_What this task involves_: Copy out each line of the material in which the word "sentence" can be found.

┌──

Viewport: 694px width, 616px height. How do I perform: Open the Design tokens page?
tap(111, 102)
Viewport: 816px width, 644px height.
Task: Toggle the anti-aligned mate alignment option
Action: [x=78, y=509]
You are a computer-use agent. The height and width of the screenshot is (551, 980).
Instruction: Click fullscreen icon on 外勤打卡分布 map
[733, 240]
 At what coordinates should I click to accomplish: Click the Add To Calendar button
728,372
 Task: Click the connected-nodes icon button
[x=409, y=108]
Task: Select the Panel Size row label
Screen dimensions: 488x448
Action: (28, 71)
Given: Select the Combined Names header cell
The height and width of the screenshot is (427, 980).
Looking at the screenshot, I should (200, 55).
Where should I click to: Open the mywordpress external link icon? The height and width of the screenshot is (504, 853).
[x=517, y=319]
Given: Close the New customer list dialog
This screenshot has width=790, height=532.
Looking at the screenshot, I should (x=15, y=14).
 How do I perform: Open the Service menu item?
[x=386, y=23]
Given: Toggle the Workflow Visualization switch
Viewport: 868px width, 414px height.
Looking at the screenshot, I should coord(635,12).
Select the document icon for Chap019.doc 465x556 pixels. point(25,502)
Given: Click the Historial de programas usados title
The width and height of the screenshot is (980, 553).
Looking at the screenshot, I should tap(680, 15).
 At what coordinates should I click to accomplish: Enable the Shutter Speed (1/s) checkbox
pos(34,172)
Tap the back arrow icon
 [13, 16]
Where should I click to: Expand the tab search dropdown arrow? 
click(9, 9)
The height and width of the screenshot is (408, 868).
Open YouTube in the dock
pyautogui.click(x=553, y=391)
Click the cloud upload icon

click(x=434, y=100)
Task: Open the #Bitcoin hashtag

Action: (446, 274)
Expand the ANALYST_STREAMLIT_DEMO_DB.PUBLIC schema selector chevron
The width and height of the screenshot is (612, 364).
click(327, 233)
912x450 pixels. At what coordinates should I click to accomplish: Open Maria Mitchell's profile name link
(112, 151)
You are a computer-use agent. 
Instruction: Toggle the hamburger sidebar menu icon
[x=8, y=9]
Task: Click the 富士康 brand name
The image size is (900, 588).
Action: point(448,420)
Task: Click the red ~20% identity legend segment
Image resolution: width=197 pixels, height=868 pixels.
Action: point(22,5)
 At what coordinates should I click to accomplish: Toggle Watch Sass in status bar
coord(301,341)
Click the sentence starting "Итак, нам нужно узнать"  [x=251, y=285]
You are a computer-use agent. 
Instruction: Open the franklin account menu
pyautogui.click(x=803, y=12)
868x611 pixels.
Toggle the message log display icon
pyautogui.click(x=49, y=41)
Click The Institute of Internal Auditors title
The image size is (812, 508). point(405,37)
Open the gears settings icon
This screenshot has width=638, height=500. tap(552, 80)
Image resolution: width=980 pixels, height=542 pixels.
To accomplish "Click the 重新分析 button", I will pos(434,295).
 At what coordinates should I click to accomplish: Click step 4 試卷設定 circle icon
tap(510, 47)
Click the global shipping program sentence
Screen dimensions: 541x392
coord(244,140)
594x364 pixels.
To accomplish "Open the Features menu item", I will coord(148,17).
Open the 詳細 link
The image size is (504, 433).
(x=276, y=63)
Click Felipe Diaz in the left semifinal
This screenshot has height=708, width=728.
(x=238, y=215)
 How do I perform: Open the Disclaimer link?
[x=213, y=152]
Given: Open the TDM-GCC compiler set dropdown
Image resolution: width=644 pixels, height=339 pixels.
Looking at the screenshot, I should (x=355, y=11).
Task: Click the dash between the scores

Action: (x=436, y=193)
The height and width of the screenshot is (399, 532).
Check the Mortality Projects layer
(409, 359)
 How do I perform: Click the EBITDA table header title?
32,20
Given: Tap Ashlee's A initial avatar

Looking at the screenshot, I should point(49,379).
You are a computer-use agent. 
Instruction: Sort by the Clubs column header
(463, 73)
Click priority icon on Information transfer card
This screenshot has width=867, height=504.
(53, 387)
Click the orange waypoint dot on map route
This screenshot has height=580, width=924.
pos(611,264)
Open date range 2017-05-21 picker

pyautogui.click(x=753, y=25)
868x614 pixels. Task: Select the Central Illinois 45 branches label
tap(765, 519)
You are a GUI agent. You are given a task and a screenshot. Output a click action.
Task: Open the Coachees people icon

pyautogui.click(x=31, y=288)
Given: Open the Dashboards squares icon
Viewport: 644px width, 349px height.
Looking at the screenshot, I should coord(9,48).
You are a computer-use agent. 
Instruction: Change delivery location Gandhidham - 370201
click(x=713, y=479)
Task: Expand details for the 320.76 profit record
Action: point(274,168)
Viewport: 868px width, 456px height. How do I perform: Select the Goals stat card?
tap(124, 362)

└──

_Result of the exercise_:
Click the sentence starting "Итак, нам нужно узнать"  [x=251, y=285]
Click the global shipping program sentence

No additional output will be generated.